Вообще же сотрудничавших с институтом «кондукторов» насчитывались сотни – живых и мертвых… опочивших уже в процессе их изучения здесь. Сведения о многочисленных покойниках Владлена Семеновича не интересовали, а вот про живых он, конечно, почитал, особенно про «странствующих в духе»: про все ихнее происхождение-социальное-положение, про места их общечеловеческой работы. Огорчился же он – нет, разозлился – тогда, когда понял, что и Иван Иванович компромат на людей собирал, на «кондукторов», значит. В том числе и на «странствующих в духе». Один из них, по фамилии Стравинский, прямо даже чуть не разочаровал Владлена Семеновича собою: Стравинский оказался гомосексуалистом – правда, пассивным, что несколько успокоило Владлена Семеновича, простодушно решившего, что активность в таком деле хуже всего.

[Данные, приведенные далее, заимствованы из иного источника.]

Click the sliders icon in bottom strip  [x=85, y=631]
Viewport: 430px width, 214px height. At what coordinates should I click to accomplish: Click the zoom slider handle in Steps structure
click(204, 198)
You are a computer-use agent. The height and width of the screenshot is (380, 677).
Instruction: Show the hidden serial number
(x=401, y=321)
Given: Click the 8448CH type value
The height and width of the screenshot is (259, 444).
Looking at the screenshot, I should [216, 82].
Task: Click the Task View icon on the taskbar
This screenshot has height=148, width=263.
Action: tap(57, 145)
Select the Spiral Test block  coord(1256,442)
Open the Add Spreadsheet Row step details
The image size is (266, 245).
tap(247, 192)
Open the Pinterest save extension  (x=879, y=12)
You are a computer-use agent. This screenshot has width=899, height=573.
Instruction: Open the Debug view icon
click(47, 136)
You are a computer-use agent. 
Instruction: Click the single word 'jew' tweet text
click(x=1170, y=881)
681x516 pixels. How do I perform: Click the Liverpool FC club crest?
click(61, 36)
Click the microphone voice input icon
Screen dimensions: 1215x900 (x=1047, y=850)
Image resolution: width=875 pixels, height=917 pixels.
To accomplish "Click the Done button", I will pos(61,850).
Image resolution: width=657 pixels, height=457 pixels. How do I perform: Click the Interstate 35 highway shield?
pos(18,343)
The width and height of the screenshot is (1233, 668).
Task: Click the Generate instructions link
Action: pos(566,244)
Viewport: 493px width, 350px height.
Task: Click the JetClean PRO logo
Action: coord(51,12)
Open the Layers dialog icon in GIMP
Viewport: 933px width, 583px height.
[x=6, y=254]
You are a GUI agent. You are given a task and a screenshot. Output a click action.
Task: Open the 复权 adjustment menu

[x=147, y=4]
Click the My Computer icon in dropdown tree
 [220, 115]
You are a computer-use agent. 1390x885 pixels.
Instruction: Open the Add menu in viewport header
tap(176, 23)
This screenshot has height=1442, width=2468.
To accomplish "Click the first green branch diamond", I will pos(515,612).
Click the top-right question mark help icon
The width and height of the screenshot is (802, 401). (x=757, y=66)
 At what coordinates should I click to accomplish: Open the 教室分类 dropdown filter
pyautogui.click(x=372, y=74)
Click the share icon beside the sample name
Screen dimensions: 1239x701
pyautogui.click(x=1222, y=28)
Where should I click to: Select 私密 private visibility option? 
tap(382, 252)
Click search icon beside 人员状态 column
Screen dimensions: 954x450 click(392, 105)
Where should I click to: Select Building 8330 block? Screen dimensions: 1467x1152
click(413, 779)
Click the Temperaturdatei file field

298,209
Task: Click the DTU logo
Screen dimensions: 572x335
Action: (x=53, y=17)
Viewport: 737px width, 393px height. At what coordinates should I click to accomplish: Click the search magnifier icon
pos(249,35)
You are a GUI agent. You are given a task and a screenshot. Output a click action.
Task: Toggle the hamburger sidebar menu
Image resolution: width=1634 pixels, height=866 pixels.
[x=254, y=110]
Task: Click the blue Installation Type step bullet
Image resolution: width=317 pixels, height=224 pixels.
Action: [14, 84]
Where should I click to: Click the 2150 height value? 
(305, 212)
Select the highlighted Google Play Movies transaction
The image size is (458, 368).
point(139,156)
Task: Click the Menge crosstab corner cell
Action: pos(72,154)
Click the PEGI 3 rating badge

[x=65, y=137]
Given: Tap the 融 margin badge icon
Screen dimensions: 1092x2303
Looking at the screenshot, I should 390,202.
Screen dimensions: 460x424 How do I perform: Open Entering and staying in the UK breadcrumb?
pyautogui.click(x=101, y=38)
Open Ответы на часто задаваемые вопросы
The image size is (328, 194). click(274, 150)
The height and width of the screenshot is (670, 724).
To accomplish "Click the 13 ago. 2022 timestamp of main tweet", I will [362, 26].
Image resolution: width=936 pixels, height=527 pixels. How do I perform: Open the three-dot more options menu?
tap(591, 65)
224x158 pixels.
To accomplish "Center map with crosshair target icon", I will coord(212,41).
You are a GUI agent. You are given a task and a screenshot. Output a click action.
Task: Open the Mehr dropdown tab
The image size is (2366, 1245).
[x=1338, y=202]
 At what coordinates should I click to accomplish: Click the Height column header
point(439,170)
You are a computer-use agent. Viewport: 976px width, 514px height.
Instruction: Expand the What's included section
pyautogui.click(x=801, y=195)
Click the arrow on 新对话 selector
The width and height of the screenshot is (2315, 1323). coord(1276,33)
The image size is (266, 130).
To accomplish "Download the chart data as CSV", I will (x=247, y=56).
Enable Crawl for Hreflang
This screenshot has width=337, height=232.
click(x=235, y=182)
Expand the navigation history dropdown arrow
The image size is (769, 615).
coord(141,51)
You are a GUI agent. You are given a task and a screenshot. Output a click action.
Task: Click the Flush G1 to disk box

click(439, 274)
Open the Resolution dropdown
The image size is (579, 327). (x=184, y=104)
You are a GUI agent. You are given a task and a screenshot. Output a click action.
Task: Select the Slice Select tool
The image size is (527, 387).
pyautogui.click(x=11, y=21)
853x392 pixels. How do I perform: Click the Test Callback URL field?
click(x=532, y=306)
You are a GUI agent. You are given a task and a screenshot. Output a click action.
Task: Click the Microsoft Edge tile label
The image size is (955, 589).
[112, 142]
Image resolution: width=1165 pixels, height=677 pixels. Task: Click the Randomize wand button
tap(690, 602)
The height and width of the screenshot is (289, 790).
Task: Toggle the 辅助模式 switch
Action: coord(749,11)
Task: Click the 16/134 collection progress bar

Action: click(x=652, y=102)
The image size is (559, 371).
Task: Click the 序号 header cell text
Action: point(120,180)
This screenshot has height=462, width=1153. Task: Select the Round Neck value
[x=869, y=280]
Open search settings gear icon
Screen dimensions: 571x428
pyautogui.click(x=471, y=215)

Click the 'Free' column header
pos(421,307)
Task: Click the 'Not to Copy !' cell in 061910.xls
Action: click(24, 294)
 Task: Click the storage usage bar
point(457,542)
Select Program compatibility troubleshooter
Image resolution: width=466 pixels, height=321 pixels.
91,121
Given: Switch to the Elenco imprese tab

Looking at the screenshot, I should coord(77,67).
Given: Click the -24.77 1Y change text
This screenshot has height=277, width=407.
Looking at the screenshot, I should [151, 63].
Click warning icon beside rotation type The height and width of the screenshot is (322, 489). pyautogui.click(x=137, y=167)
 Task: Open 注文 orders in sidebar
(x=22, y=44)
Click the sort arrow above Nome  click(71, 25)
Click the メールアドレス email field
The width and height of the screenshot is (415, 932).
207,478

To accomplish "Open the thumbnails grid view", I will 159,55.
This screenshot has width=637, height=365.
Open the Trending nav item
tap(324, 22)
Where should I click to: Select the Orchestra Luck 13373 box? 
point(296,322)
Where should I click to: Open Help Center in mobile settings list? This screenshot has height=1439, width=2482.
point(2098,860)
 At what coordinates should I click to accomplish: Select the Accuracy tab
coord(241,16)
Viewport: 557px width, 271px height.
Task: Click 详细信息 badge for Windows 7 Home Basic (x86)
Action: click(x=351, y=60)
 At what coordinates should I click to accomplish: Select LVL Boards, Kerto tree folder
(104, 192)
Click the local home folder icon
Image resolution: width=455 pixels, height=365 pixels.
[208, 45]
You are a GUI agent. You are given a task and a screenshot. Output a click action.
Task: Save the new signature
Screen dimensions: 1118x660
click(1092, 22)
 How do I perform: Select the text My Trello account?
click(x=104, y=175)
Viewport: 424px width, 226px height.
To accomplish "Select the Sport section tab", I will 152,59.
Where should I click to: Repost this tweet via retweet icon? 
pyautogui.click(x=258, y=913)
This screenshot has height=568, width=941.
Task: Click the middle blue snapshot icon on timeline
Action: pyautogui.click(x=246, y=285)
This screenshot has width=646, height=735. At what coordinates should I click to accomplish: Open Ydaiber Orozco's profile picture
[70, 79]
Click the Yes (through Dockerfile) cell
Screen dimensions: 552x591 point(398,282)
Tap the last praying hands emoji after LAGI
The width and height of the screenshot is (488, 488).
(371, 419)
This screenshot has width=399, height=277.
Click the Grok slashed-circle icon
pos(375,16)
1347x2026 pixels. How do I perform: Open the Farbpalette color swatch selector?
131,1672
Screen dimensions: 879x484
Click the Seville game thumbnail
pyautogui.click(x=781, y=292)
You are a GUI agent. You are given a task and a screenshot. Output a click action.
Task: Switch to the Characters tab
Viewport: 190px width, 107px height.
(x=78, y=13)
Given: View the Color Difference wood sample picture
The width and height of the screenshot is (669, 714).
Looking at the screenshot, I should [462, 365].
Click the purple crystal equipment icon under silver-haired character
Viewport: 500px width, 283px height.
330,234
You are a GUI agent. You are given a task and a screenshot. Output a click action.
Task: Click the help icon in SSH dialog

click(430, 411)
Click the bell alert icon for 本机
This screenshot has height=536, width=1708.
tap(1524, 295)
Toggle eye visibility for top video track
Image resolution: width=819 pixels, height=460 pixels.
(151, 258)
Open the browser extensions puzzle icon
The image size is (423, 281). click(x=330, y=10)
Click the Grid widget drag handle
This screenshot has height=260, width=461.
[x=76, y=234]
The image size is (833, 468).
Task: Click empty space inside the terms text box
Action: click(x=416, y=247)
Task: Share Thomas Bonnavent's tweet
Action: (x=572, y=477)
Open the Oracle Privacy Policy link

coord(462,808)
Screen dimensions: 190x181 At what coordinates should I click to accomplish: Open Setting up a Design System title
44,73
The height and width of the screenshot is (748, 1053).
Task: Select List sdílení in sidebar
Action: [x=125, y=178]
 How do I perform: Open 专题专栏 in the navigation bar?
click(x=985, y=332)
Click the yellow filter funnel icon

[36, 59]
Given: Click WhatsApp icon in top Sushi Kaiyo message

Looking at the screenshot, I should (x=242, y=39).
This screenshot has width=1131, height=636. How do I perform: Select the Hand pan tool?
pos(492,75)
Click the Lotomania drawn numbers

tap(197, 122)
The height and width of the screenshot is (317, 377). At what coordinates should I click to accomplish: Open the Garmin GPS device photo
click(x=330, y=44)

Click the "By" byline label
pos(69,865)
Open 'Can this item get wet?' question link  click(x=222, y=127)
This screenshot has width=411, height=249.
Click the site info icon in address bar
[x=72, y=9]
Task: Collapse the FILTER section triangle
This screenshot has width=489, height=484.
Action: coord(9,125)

Но так или иначе, а было понятно, что НИИЧР стремился удерживать «кондукторов» на привязи всеми правдами и неправдами. Чтобы, значит, изучать их. Только для чего, для чего?… Не слишком хитро устроенная голова Владлена Семеновича отказывалась признавать ценность теоретического знания самого по себе. Всякая наука имела для него смысл только в составе полновесных сочетаний типа «наука – производству» или «наука на службе человеческого прогресса».
Однако наука, приютившаяся в коридорах НИИЧР, отношения к производству, со всей очевидностью, не имела: только сумасшедшему могла прийти в голову мысль наладить когда-нибудь в будущем производство людей, умеющих разговаривать с мертвыми. Редкость соответствующих способностей, казалось бы, исключала самую возможность поставить изготовление наделенных ими на поток. Здравое мышление Владлена Семеновича начинало буксовать, стоило ему только представить себе общество, целиком состоящее да вот хоть и из гипнотизеров, – хотя бы потому, что при таком раскладе гипнотизировать ведь некого будет!